The 2015 Australian Infrastructure Audit identified that Port Kembla would face capacity constraints in the absence of any additional rail network improvements. Port Kembla is a significant economic asset. Maintaining efficient movement of freight to and from the port is a nationally significant challenge.
Additionally, there is a need to improve the efficiency and reliability of freight rail movements between the Illawarra and Greater Sydney, particularly between Port Kembla and the intermodal terminals in Western Sydney.
Around 60% of freight travelling to and from Port Kembla is transported by rail on either the Illawarra Line or the Moss Vale–Unanderra Line. Operations on the Illawarra Line are constrained by passenger rail services in the region, resulting in disruptions to freight scheduling.

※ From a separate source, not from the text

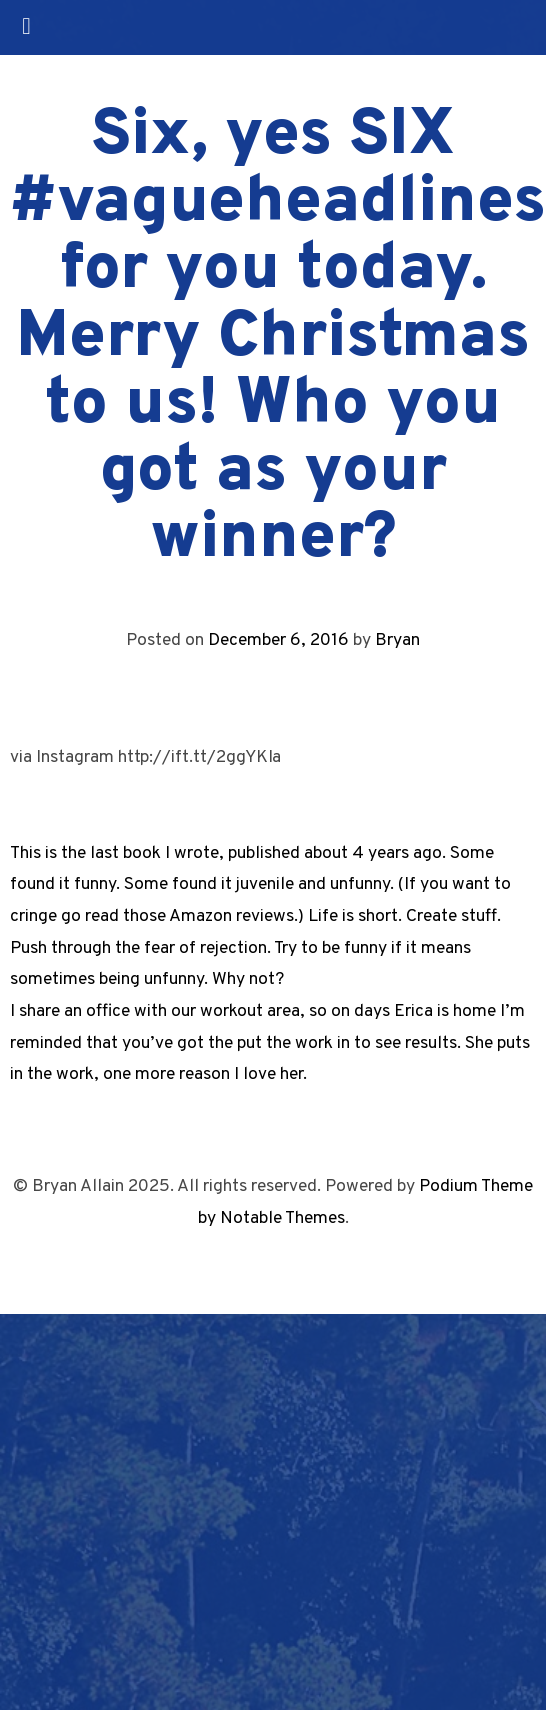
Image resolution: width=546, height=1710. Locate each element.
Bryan (397, 640)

Freight services are often held for up to 11 hours as passenger services are given priority.
In the long term, Port Kembla’s Outer Harbour development is expected to attract overflow container traffic from Port Botany. The NSW Government has stipulated that Port Kembla should generally not accept more than 120,000 Twenty-foot Equivalent Units per annum by road. This is around 10% of planned Outer Harbour container capacity. This is likely to lead to a significant increase in demand for rail services.
Inadequate freight rail capacity may lead to a substantial increase in road freight, further constraining the Illawarra region’s road network.
Improve freight rail access to Port Kembla. This could be through enhancements to the Illawarra and/or Moss Vale–Unanderra lines, or through future development of an alternative rail alignment to the port.
A project to extend the Mount Murray crossing loop along the Moss Vale-Unanderra Line is currently underway. The extension will support trains up to 1 km long, improving accessibility for these trains to travel between Moss Vale and Port Kembla.
Proponent to identify initiatives and develop options (Stage 2 of Infrastructure Australia’s Assessment Framework).